=== Section Start ===

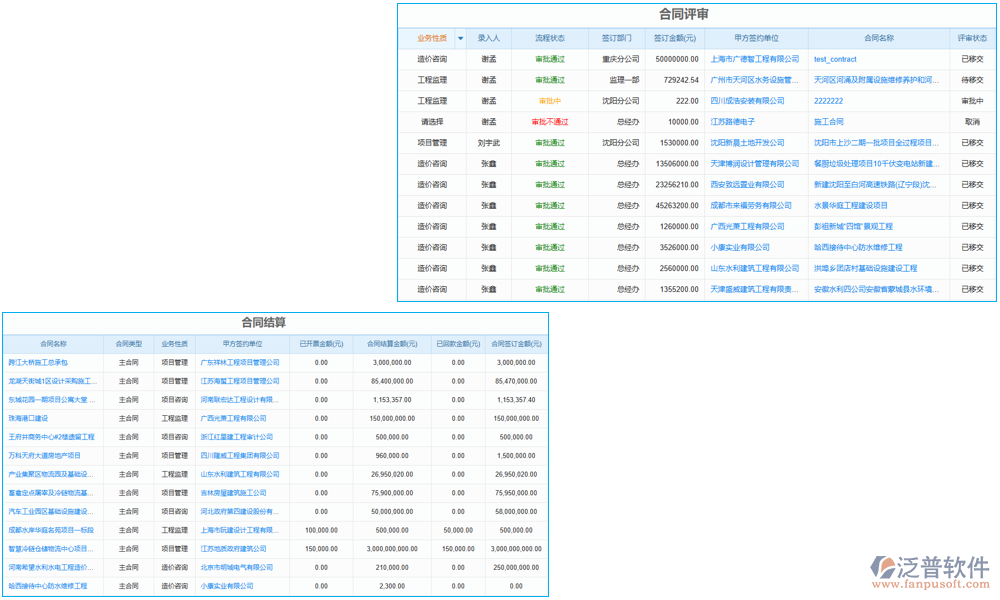Click the 已开票金额(元) column header

point(321,344)
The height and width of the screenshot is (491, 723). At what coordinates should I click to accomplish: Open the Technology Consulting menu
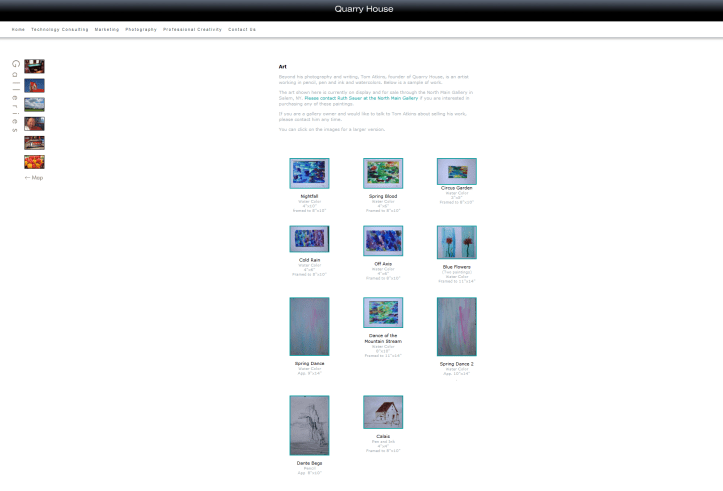[60, 30]
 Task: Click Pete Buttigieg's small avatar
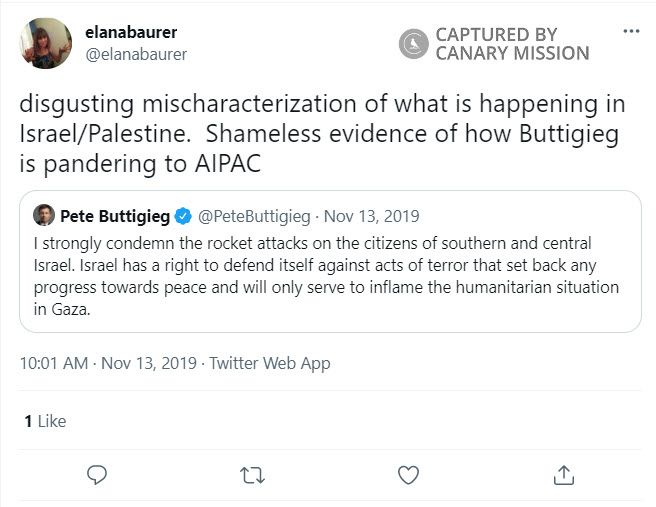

=== Section End ===

WORK TO COMPLETE >>
Exclude every picture, then return precisely the lines that run from the line containing "The height and" through the end of the entries above.

FINAL ANSWER >>
The height and width of the screenshot is (491, 723). At what coordinates should I click to accomplish: Open the Technology Consulting menu
[60, 30]
 Task: Click Pete Buttigieg's small avatar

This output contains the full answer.